Saba Mumladze and Azhar Ahmed examine a hybrid rocket engine in a Fordham physics lab. (Photos by Kelly Prinz)
Saba Mumladze was interning at Vaya Space when he started looking into new ways to test hybrid rocket engines.
The usual method is time consuming. “We basically build the rocket, we test the rocket a thousand times, and eventually we figure out how we can predict how it's going to work,” says Mumladze, an engineering physics major. “But that process is expensive and inefficient.”
His goal was to find a better approach. Working with Vaya Space, he began investigating how the flame inside the hybrid engine—which combines solid and liquid or gas propellants—could provide data to create a more accurate formula for success. If they knew how hot the flame was, they could predict flight patterns without building every engine from scratch. But taking the temperature of a rocket flame is no easy task.

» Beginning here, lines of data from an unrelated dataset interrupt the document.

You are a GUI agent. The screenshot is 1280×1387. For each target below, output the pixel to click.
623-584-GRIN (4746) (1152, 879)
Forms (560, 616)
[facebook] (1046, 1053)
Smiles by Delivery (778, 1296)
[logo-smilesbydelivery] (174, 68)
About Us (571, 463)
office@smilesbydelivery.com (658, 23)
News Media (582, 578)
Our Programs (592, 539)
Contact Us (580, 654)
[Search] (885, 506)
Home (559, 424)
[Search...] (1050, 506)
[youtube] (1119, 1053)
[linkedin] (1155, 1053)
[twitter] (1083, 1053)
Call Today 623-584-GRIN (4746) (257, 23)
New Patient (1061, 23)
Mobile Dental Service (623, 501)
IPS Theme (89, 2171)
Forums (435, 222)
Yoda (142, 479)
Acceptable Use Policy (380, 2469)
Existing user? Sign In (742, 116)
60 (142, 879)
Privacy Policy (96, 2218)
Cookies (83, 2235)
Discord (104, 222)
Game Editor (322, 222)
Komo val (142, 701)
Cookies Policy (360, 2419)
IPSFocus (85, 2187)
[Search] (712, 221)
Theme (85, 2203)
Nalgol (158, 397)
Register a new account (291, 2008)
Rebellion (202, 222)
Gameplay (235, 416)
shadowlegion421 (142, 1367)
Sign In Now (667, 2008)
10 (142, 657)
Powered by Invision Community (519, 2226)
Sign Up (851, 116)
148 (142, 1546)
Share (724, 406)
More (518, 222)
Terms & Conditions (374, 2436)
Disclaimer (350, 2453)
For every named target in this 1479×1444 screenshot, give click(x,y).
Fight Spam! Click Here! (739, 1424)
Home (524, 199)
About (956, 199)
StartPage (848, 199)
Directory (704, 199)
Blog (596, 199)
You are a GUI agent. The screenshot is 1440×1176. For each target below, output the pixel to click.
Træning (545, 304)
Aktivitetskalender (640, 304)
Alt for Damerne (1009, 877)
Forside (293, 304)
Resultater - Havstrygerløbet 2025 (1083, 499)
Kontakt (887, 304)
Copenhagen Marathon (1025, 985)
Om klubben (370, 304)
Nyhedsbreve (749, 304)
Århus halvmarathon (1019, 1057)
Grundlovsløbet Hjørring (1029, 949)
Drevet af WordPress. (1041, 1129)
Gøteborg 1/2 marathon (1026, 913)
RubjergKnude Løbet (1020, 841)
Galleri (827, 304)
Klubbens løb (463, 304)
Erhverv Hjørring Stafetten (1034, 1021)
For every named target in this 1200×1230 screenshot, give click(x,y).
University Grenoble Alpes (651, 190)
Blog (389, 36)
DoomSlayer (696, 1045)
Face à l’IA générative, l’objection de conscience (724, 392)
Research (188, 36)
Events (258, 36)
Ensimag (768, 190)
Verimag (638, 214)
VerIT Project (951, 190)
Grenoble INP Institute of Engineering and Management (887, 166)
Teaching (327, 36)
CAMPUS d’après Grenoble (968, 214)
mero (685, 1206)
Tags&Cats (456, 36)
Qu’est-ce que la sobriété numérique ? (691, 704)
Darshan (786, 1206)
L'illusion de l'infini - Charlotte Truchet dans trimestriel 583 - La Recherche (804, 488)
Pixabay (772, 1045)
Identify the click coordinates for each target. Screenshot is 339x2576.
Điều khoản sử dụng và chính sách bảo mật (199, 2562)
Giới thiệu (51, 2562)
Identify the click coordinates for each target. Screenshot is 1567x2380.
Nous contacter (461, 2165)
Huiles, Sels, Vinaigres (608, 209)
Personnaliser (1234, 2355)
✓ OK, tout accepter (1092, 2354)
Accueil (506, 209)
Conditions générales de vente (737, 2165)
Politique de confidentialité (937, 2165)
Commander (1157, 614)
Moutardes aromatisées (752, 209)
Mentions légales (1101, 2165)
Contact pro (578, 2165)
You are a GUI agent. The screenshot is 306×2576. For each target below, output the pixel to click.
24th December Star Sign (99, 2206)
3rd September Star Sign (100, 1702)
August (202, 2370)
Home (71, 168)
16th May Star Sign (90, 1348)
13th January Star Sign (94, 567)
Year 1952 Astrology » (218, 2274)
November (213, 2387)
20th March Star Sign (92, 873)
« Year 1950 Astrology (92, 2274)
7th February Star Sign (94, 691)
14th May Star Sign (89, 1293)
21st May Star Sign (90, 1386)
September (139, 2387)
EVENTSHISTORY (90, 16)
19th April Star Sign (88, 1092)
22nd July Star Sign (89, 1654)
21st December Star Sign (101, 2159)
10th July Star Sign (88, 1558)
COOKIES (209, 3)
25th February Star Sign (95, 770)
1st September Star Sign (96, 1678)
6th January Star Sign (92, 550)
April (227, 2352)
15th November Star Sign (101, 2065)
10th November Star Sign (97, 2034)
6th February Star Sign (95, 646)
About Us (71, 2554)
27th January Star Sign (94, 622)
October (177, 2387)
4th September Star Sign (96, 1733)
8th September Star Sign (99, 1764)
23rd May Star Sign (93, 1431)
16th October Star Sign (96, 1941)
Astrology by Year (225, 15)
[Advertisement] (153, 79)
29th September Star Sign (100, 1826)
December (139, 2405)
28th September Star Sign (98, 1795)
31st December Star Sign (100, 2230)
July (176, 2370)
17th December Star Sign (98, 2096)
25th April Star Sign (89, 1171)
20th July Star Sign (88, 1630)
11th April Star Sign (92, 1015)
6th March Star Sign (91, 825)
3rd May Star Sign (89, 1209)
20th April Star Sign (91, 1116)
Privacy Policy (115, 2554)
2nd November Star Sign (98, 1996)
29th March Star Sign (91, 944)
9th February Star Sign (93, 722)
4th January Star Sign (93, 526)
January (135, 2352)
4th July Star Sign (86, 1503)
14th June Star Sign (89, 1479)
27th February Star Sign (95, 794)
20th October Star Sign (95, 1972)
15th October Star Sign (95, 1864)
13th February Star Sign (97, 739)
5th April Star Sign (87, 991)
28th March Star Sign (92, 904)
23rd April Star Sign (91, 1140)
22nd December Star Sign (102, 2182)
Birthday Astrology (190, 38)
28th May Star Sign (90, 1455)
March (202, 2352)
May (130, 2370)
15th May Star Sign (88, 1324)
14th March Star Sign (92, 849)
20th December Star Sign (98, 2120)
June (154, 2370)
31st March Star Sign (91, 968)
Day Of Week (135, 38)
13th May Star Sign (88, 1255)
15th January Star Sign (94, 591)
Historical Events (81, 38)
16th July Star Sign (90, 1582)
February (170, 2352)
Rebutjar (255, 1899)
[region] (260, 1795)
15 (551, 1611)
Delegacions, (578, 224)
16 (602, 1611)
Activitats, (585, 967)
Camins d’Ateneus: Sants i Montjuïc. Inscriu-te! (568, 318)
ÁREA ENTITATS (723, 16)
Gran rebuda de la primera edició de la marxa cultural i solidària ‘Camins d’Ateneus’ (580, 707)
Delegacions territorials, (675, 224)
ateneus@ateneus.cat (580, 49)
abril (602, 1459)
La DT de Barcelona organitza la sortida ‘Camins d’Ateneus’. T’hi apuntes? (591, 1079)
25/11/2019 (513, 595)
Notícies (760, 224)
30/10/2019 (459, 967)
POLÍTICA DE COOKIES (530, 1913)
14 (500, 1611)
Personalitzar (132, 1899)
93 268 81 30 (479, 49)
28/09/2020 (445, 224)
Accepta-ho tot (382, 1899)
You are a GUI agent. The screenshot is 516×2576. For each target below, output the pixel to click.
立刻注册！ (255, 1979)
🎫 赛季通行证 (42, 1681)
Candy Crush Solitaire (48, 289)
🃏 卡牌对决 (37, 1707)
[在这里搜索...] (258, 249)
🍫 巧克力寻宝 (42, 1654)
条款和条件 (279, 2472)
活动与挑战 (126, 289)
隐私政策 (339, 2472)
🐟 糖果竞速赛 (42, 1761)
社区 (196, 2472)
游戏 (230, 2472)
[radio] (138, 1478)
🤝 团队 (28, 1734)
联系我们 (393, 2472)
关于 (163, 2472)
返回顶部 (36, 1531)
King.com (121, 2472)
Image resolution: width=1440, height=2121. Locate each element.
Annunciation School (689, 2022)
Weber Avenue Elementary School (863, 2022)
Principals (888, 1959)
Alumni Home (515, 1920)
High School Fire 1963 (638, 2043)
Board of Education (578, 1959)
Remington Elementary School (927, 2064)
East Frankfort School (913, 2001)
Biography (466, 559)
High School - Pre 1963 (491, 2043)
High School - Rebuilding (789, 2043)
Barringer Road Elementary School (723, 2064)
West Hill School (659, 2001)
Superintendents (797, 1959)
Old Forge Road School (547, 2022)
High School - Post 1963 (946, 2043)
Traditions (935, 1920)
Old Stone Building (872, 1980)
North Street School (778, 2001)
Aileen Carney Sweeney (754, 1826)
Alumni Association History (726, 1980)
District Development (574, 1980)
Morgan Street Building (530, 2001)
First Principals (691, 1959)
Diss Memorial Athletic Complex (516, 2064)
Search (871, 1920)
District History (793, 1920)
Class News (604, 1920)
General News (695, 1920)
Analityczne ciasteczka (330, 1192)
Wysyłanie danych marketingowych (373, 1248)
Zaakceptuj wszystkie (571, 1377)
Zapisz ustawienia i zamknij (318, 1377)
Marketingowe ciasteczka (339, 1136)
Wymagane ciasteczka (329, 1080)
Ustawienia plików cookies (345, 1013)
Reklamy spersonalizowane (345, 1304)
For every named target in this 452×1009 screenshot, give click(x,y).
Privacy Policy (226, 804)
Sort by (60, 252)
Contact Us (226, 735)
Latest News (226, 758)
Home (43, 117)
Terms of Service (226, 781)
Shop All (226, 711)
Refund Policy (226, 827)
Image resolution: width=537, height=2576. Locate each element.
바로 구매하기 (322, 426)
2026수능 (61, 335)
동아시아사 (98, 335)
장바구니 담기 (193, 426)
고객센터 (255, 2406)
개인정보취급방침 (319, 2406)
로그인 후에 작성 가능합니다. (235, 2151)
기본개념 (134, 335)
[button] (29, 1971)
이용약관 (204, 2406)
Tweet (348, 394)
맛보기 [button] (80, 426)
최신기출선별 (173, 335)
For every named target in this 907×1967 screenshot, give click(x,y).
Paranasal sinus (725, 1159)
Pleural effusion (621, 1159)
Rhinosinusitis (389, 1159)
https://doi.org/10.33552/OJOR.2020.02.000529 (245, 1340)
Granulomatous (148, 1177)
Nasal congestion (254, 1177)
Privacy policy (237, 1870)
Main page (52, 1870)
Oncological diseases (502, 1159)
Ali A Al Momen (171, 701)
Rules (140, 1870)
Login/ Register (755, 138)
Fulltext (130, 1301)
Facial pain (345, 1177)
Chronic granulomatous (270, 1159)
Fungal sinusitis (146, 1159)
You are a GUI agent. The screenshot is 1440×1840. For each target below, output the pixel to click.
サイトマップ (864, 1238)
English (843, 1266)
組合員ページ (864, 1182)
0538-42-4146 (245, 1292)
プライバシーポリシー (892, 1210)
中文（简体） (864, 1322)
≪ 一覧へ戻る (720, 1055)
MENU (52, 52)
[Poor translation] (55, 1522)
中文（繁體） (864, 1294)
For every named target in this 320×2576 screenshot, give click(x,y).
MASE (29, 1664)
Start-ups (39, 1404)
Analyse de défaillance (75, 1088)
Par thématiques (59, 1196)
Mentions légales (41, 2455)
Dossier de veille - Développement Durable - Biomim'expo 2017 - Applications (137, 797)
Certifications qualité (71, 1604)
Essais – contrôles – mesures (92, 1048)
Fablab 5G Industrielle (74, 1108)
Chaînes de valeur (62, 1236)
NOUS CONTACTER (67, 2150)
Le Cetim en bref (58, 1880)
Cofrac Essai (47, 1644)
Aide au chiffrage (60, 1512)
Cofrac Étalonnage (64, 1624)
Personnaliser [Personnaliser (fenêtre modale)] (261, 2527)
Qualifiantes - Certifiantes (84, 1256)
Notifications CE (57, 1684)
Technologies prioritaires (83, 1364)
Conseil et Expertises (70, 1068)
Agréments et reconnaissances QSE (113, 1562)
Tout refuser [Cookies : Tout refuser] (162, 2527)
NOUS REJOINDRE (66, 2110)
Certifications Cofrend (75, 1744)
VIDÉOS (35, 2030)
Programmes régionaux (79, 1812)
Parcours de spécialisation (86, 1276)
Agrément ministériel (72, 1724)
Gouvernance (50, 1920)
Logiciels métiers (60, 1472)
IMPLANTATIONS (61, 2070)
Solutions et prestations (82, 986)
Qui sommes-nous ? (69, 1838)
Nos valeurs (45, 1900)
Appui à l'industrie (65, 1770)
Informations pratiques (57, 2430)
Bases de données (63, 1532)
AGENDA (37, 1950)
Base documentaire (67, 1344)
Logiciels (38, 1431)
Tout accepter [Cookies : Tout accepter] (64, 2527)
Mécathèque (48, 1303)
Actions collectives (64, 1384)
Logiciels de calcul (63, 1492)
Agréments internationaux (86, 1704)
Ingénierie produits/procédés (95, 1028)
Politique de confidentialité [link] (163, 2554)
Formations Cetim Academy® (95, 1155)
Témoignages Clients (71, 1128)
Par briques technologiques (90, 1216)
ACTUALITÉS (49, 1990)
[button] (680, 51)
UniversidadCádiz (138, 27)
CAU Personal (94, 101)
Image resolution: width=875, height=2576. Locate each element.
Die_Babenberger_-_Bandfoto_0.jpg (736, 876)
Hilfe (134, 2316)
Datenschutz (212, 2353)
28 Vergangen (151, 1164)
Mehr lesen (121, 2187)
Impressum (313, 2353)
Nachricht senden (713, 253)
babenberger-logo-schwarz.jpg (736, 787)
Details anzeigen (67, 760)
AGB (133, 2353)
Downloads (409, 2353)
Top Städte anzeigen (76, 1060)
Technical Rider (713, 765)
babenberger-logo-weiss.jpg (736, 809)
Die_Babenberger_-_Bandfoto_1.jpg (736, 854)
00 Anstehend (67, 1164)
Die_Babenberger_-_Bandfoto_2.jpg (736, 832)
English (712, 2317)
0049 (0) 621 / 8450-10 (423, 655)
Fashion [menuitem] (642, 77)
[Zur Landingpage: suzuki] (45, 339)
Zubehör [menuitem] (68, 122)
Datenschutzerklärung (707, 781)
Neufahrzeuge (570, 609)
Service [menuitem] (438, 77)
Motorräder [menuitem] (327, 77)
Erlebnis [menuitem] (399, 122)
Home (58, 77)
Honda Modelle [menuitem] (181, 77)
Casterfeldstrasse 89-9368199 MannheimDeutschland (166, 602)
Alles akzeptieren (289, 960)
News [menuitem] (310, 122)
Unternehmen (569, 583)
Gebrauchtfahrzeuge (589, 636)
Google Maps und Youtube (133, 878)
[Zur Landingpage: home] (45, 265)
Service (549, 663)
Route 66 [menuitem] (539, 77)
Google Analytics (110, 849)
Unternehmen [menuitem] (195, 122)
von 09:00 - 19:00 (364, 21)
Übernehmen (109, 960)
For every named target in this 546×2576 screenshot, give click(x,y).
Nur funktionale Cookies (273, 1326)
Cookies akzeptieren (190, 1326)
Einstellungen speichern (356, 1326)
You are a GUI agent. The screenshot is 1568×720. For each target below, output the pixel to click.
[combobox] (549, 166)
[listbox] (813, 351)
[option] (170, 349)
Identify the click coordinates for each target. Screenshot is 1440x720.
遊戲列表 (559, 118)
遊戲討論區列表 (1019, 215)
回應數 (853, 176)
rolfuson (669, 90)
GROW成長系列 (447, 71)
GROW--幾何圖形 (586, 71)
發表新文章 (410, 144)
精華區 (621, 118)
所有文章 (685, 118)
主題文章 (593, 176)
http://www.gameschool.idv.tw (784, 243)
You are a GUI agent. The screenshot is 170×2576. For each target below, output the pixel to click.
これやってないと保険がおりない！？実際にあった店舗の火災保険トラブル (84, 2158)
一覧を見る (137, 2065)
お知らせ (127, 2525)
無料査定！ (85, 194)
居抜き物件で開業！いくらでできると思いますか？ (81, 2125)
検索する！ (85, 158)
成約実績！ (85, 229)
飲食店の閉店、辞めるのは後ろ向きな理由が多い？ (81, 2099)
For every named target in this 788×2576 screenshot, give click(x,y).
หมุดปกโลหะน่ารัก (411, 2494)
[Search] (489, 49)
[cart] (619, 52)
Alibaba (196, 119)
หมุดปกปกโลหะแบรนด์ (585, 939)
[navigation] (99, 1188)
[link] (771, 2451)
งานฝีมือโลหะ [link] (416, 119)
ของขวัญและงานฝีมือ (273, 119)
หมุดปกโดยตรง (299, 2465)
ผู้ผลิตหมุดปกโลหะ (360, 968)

Saba Mumladze and Azhar Ahmed check the connections from the rocket engine to the computer.
Finding a Small Solution to a Big Problem
After taking an optics class with Professor Stephen Holler, Mumladze had a eureka moment: What if they used photons? Could those tiny particles of light and electromagnetic energy help scientists gather information about the flame’s temperature?
“I started tackling this alone, and it was really hard, and I realized I really needed someone that was better at physics than I am,” he said.
Enter Azhar Ahmed, a fellow engineering physics major at Fordham who had already conducted research projects involving optical fibers.
Together, the two have been building a hybrid rocket engine in a Fordham lab. It works with nitrous oxide and includes a fiber optic cable for collecting the photon data.
“As a physics major, a lot of my intuition has been grounded in math, in perfectionism, in being very meticulous,” Ahmed says. “Saba throws that out the window and is like, ‘Why don’t we just try it?’”
Saba Mumladze and Azhar Ahmed explain the readings from inside the rocket engine.
How the Society of Physics Launches Ideas—and Friendships
Research isn’t the only way this dynamic duo has teamed up. Ahmed and Mumladze have been the president and vice president, respectively, of Fordham’s chapter of the Society of Physics Students (SPS).
The club draws many students from Fordham’s Gabelli School of Business, and even non-science majors in the arts and humanities are building their own projects, Mumladze says. “It’s just a very warm and welcoming community. And they pick up technical skills that they find applications for in their humanities classes.”
Being a member of SPS also allows students to join professional organizations and attend conferences where they can make connections with industry leaders.
“I went to TechCon, which is a push to improve interest in semiconductor physics and photonic integrated circuits,” Ahmed says. “I met many workers at Intel, at TSMC, at Global Foundries, Microsoft—think of all the biggest tech companies, and they were all there talking to students about how they can get involved in this space.”
Saba Mumladze and Azhar Ahmed
Turning Hands-on Experience into Future Paths
Ahmed credits his Fordham experiences, including summer research opportunities at the University of Michigan and at Washington University, with helping him earn a spot in an electrical and computer engineering graduate program at the University of Illinois.
The same photons helping Saba gauge the temperature of rocket flames could be a key to powering AI data centers and mobile phones more efficiently, Ahmed says. In graduate school, he’ll be working on photonic integrated circuits, which could replace heat-intensive electronic ones.
“Once you scale them up, you can use them in data centers and other television systems and communications networks, which is so much better,” he says. “Photons are a lot more useful because you use less heat, which means AI data centers could be a lot less intensive on the energy grid and a lot more environmentally friendly.”
As for Mumladze, he’s a part of Fordham’s 3-2 cooperative program in engineering. After earning a bachelor's degree from Fordham in just three years, he'll be continuing his work at Columbia University, where he expects to earn a second bachelor's degree in just two years. After that, he hopes to continue his research at the graduate level.
And he plans to stay in touch with his Fordham lab partner and the professor who sparked the dynamic duo’s interest in engineering physics.
“Azhar tries to pull me towards these photonic integrated circuits and then I’m tugging him into space,” Mumladze says with a laugh. “Ultimately what ends up happening is Professor Holler secretly tugs us all into optics!”